As an unintentionally hilarious sidebar, read this LA Times article. They seem genuinely perplexed that someone could actually “take sides” in the war, scratching their pointy heads over a photographer – a woman, no less – who refers to “bad guys”. Go figure.
Funnier is their description of this photo:
SAN DIEGO-based Navy Petty Officer 1st Class Michael Watkins captured the spooky terror of the war in 2007, with a nighttime shot of heavily armed U.S. special forces standing by a door, with a barking German shepherd straining at its leash. Their high-beamed nightscopes cut into the darkness. Their faces are masked with night goggles that tint the photograph in ghoulish green desperation.

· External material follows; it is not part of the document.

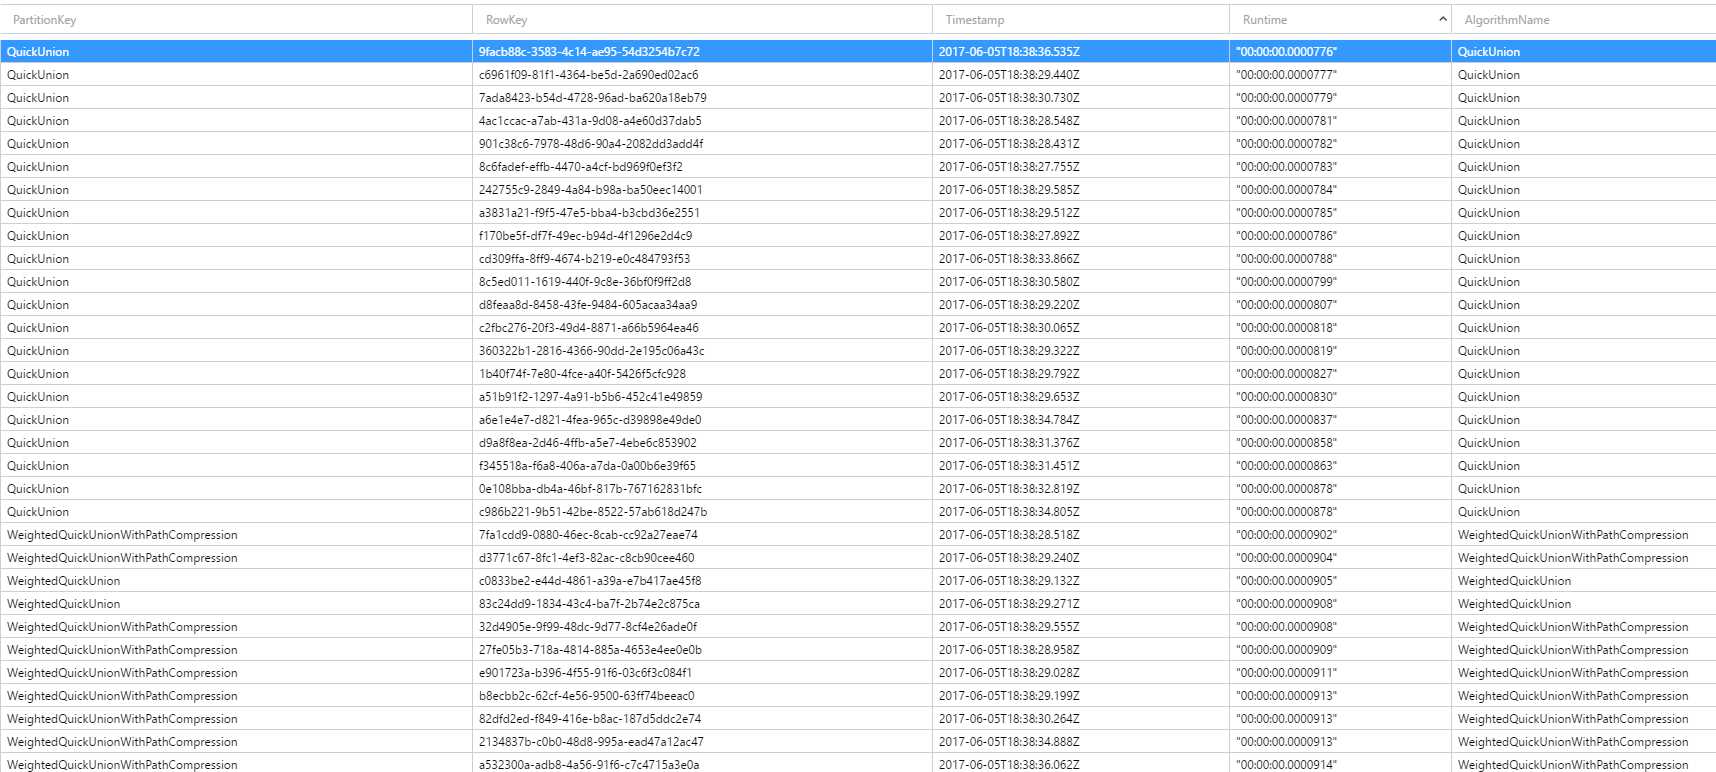Click the Runtime column sort arrow

1442,19
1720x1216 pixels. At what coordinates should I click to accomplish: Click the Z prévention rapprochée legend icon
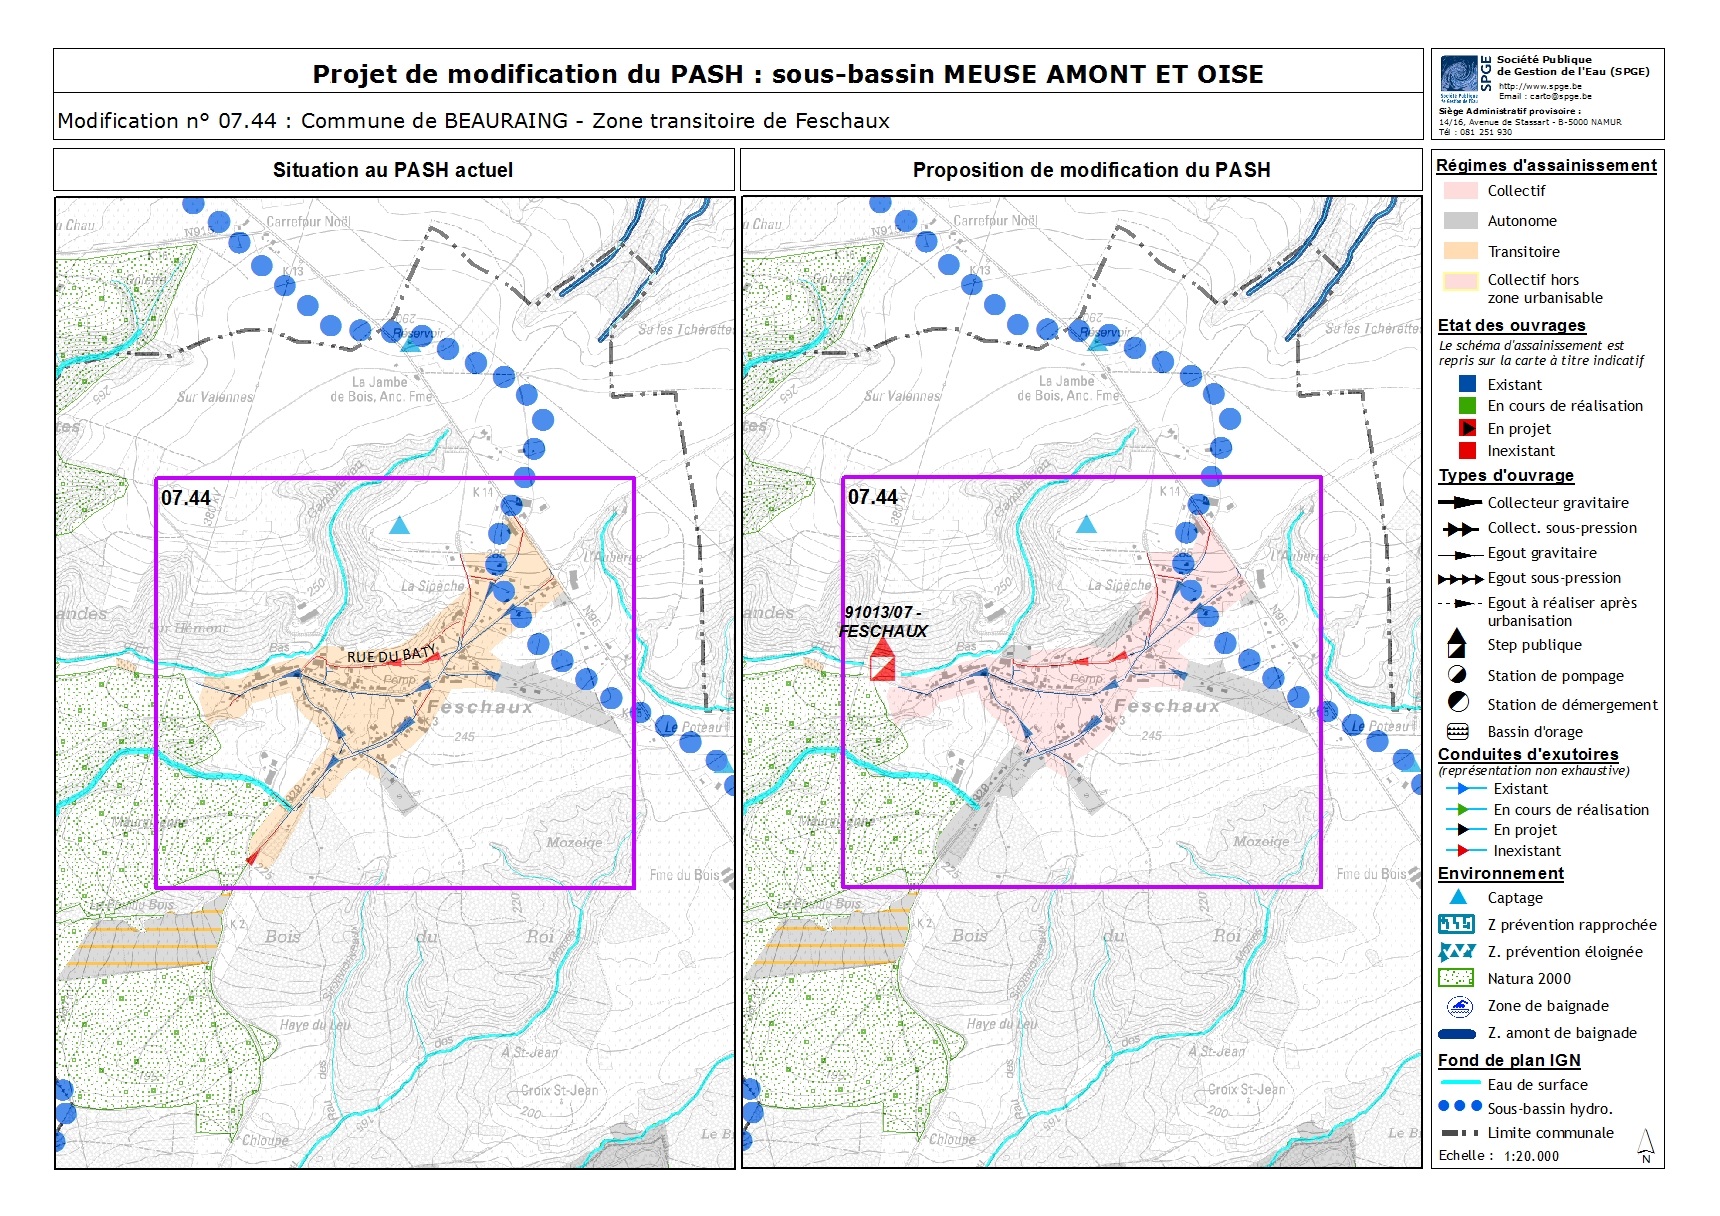tap(1456, 924)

Would anyone willingly open the door to these scary trick-or-treaters?
I’m not sure what a “high-beamed nightscope” is supposed to be, but those green lines are infrared laser beams. They can only be seen with night vision devices, such as the one through which the photo was taken. That’s what tints the photograph green, dummies. It is assumed, or at least dearly hoped, that the bad guys inside aren’t wearing NVGs. In any case, if you’re someone who would “willingly open the door” you won’t find Special Forces all armored up on the front porch. Duh.
The LAT has to begrudgingly give the photographers their due – there’s some very nice work here. The contortions they go through are just indicative of how disconnected from reality so-called journalists are.